Tall cell variant papillary thyroid carcinoma is defined by having a significant proportion of the tumor composed of cells in which the cell height is at least twice its width, an eosinophilic cytoplasm and the nuclear features of papillary thyroid carcinoma. There is disagreement regarding the proportion of tall cells required to diagnose TCV. Most series have used a minimum of 30%, others 50 to 70% [5,6]. Our pathology level is 50% of tall cells. TCV exhibits poorer survival than classical PTC. When the major prognostic factor for thyroid cancer are controlled for, including age and extrathyroidal extension, tall-cell histology alone remains a significant prognostic factor for diseasespecific death [7]. Extrathyroid extension is common and is found on average in 67% of the patients, in contrast with well-differentiated thyroid cancer that demonstrates extrathyroid invasion in less than 20% of patients. Distant metastases typically appear in the lung and bone and are found on average in 22% of the patients [8].
In our patient, at the first operation, centripetal preparation and en bloc resection which are the principles of oncologic surgery in thyroid cancer were performed. Serum thyroglobulin measured 0.15 pg/ml after first operation. Shaving procedures violate these basic rules of surgical oncology, but may be indicated in elderly patients with partialthickness invasion and/or progressive multiple distant metastases that are not amenable to resection. We performed shaving procedure at the second operation because of tracheal infiltration with paralyse and paresis of the recurent nerves. After that, serum thyroglobulin was 50.3 pg/ml and patient, unfortunately, refused to receive radioiodine and transcutaneous radiotherapy, again. Radioiodine therapy should be used in all patients since it has been shown to be of benefit in some of them. Transcutaneous radiotherapy should be considered in patients with incomplete resection, extrathyroidal extension of the tumor and positive lymph node involvement. In case of refuse of the surgical resection, that treatment options are not successful.

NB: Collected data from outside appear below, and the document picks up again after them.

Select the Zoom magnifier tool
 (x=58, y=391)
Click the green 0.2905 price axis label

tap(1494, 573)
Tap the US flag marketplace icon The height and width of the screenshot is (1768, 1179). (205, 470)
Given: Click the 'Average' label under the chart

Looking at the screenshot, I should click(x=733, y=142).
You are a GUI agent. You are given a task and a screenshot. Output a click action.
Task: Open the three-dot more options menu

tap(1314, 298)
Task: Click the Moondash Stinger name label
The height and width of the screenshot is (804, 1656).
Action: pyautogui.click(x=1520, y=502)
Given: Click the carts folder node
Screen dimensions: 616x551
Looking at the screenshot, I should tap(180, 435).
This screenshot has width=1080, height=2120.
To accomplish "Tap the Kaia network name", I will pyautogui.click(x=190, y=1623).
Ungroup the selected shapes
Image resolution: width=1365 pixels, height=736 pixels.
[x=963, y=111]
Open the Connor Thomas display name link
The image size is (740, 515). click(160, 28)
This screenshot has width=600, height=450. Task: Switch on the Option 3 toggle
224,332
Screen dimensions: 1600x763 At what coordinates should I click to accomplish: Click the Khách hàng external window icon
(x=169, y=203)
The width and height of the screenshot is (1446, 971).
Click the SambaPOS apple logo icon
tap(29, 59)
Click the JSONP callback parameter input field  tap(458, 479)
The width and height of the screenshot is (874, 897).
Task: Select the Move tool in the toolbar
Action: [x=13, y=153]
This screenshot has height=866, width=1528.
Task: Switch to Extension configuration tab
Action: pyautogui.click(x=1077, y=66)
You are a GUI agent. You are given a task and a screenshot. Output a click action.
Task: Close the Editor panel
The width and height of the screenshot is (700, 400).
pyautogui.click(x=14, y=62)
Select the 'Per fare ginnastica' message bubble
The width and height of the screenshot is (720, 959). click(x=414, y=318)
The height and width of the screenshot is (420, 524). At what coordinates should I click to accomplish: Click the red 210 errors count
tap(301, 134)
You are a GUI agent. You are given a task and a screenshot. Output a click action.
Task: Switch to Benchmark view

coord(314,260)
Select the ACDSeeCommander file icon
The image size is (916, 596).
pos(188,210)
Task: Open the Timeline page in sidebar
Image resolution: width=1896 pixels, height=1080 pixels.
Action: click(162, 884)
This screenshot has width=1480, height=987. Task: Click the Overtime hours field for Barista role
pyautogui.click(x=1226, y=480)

Although the majority of well-differentiated carcinomas expressed a high level of thyroglobulin, the expression of the same antigen was absent or only occasional weakly positive in 33 of 44 poorly differentiated carcinomas. Interestingly, N-ras mutation was restricted to the group of tumors with low or absent thyroglobulin expression, suggesting that this genetic change is prevalent in less differentiated tumors. The incidence of p53 mutations is significantly higher than in well-differentiated thyroid cancer, however p53 have not been demonstrated to be a predictor of worse outcome [9].
TCV has the potential to transform into squamous cell carcinoma, and its ability to proliferate might be higher than that of typical papillary carcinomas. Transformation into squamous cell carcinoma with higher growth capacity is suggested by the evidence of p53 transmutation [10]. Kleer et al. suggested that TCV arises from the conversion of papillary to squamous cell carcinoma [11].
Skin infiltration and exulceration are rare in papillary thyroid cancer but they can be found in patients with neglected and poorly differentiated papillary carcinomas, as for instance tall cell tumors, with worse prognosis. Exulcerated tall cell papillary carcinoma can be unpredictable even in radically performed operation.